→ Extracted data entries
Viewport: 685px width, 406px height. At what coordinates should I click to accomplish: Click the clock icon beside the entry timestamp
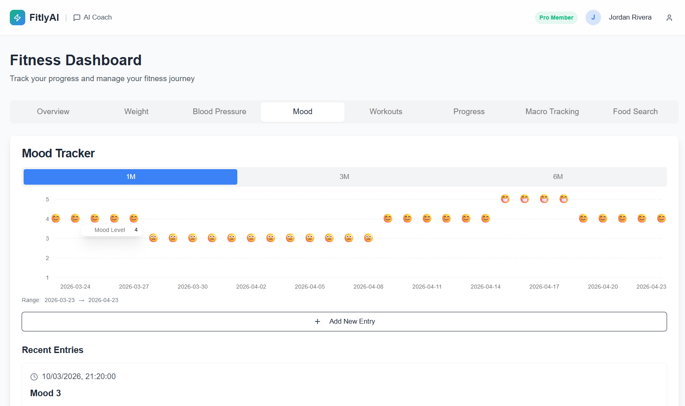33,377
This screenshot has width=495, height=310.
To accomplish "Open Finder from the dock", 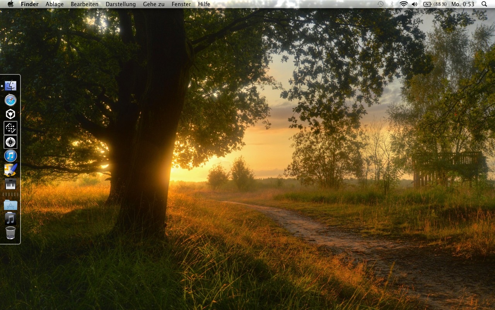I will click(10, 86).
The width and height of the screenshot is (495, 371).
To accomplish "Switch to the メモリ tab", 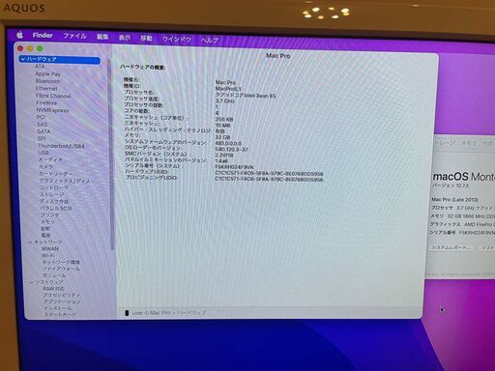I will [468, 143].

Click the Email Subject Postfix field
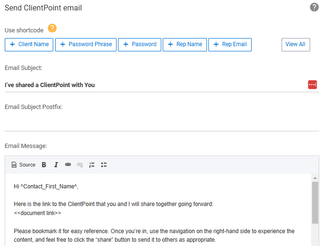point(162,124)
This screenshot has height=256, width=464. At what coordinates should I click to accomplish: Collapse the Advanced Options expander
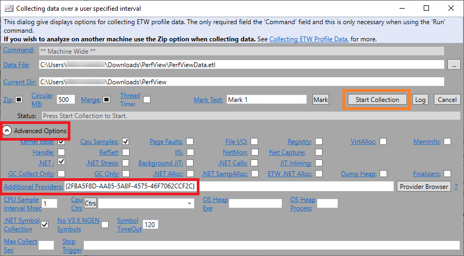coord(8,131)
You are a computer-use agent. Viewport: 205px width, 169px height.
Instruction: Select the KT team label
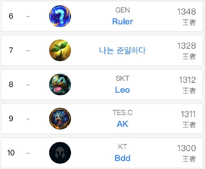click(122, 147)
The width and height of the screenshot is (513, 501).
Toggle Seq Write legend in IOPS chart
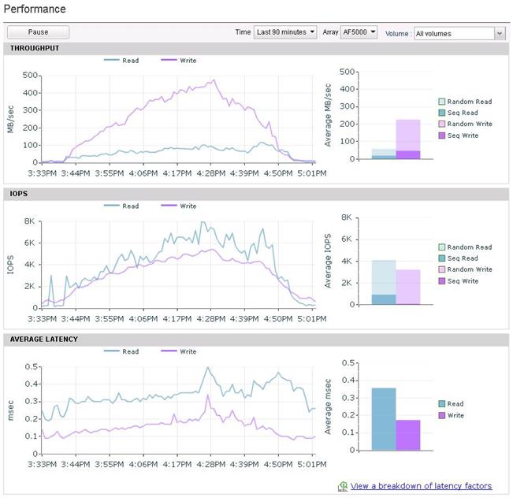tap(459, 281)
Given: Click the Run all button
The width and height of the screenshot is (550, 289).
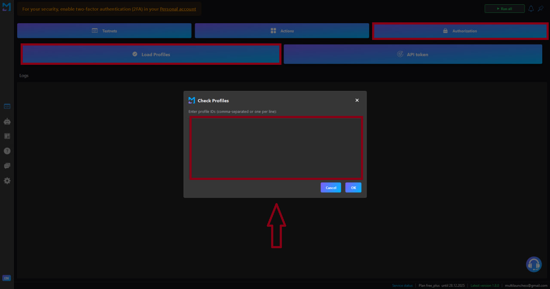Looking at the screenshot, I should click(x=504, y=8).
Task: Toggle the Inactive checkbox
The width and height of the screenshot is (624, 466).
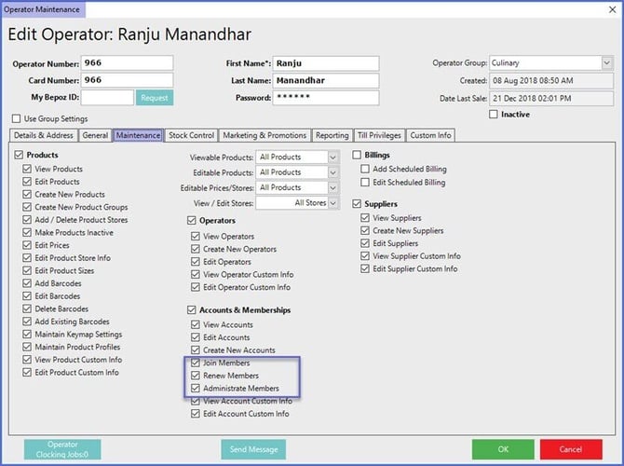Action: [x=494, y=115]
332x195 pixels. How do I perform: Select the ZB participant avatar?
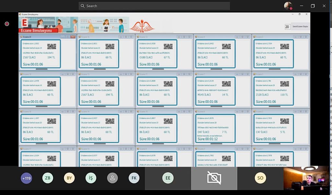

→ PROBLEM STATEMENT
Pull out and repeat, word for word, every line of the entries from the one containing "This screenshot has height=256, width=464." down to the end of the entries, including both ends. Leave the pictures out of your answer.

→ ANSWER IN FULL
This screenshot has height=256, width=464. At what coordinates should I click to accomplish: Collapse the Advanced Options expander
coord(8,131)
You are a computer-use agent. Viewport: 205px width, 169px height.
Instruction: Select the KT team label
click(122, 147)
The width and height of the screenshot is (513, 501).
Toggle Seq Write legend in IOPS chart
tap(459, 281)
Given: Click the Run all button
The width and height of the screenshot is (550, 289).
Looking at the screenshot, I should click(x=504, y=8).
Task: Toggle the Inactive checkbox
The width and height of the screenshot is (624, 466).
Action: [x=494, y=115]
332x195 pixels. How do I perform: Select the ZB participant avatar?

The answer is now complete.